- **TESTO DA LEGGERE**
= = = =
Con la trasmissione di anime come Card Captor Sakura dal 27 settembre 1999 sembra essere terminata la censura dei riferimenti alla lingua e alla cultura giapponese, a parte l'acquisto dagli Stati Uniti di serie dove tale pratica era già stata applicata, come Yu-Gi-Oh!, Pokémon e Shaman King.
Il "periodo Moige" e ADAM Italia

Nel 2000 scoppiò il caso Dragon Ball: una madre sfogliando un numero di Dragon Ball comprato dal figlio lesse la parte in cui Bulma fa vedere le mutandine al Maestro Muten ignara del fatto che Goku gliele aveva tolte la sera prima e, considerandola non adatta ai bambini si rivolse al Moige che fece causa alla Star Comics. La scena incriminata fu accusata di favorire la pedofilia perché leggendo quella scena un bambino avrebbe potuto pensare che mostrare le mutandine a un vecchio fosse una cosa normale. Comunque nelle edizioni successive del manga la Star Comics censurò la scena.

Anche l'anime Ranma ½ è stato vittima di censura, ma MTV è riuscita a trasmettere tutte le puntate integralmente e in fascia protetta.

Negli ultimi anni si aggiungono alla liste delle censure One Piece e Naruto. Nel primo anime vengono tagliate scene di violenza e sbiadito il colore del sangue, in alcuni casi i dialoghi. In Naruto le scene di sangue sono state tagliate già a partire dal primo episodio, in altri episodi si è ricorso all'oscuramento dell'immagine oppure allo sbiadimento del colore del sangue (diventato nero ed opaco). Alcuni dialoghi sono stati rivisitati mentre alcune parole sono state edulcorate con termini più infantili: "idiota" (nell'originale baka, che vuol dire anche 'scemo') è stato sostituito da "testa quadra", e "uccidere" è stato rimpiazzato con "togliere di mezzo". Sono state inoltre censurate parolacce (ad esempio, Sakura chiama Iruka "coglione"). Inoltre nella serie si discute molto dell'umanità dei ninja,ma questo aspetto è stato eliminato,rendendoli meno umani e più "Supereroi". Dal luglio 1997 esiste un'associazione che si batte contro la censura negli anime: l'ADAM Italia - Associazione Difesa Anime e Manga, attiva soprattutto in internet, mantiene contatti con esperti del settore fumettistico o dell'animazione come il giornalista Luca Raffaelli, i Kappa Boys o anche il doppiatore/direttore di doppiaggio Fabrizio Mazzotta.
= = = =
Righe per la ricerca di elementi
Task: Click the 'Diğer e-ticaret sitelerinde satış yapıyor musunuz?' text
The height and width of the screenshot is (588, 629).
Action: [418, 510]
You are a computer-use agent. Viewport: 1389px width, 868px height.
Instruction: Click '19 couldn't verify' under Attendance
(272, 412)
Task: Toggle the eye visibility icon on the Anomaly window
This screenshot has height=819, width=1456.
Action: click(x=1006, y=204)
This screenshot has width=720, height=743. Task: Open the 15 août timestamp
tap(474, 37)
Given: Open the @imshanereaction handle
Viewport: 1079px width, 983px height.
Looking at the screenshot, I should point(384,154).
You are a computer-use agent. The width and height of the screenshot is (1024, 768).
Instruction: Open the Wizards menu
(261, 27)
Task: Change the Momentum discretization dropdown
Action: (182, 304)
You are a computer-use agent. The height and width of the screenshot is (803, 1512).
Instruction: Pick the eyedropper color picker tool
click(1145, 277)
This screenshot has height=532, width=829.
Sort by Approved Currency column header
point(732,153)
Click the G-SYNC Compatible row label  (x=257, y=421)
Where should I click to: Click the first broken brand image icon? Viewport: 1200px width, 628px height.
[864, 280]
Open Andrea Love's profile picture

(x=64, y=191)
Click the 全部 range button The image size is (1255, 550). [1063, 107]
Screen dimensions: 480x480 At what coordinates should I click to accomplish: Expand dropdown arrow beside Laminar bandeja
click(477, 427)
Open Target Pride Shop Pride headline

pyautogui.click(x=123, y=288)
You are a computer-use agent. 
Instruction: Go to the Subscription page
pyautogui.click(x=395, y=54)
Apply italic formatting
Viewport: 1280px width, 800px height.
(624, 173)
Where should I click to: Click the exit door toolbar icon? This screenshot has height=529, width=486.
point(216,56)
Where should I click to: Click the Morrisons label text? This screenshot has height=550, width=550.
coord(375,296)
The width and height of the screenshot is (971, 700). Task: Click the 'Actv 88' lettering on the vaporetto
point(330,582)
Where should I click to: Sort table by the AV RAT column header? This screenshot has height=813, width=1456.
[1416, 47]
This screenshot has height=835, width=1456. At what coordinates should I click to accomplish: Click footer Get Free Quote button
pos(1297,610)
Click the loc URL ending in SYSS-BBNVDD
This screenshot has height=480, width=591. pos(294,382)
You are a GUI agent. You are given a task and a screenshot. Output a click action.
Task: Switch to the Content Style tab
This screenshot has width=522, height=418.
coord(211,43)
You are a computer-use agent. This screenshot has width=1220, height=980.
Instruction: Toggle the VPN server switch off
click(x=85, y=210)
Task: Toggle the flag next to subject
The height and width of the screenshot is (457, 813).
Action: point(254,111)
= = = =
Ricopia dal testo sulla censura degli anime il passo che va da "Nel 2000 scoppiò" fino a "in fascia protetta." compreso.

Nel 2000 scoppiò il caso Dragon Ball: una madre sfogliando un numero di Dragon Ball comprato dal figlio lesse la parte in cui Bulma fa vedere le mutandine al Maestro Muten ignara del fatto che Goku gliele aveva tolte la sera prima e, considerandola non adatta ai bambini si rivolse al Moige che fece causa alla Star Comics. La scena incriminata fu accusata di favorire la pedofilia perché leggendo quella scena un bambino avrebbe potuto pensare che mostrare le mutandine a un vecchio fosse una cosa normale. Comunque nelle edizioni successive del manga la Star Comics censurò la scena.

Anche l'anime Ranma ½ è stato vittima di censura, ma MTV è riuscita a trasmettere tutte le puntate integralmente e in fascia protetta.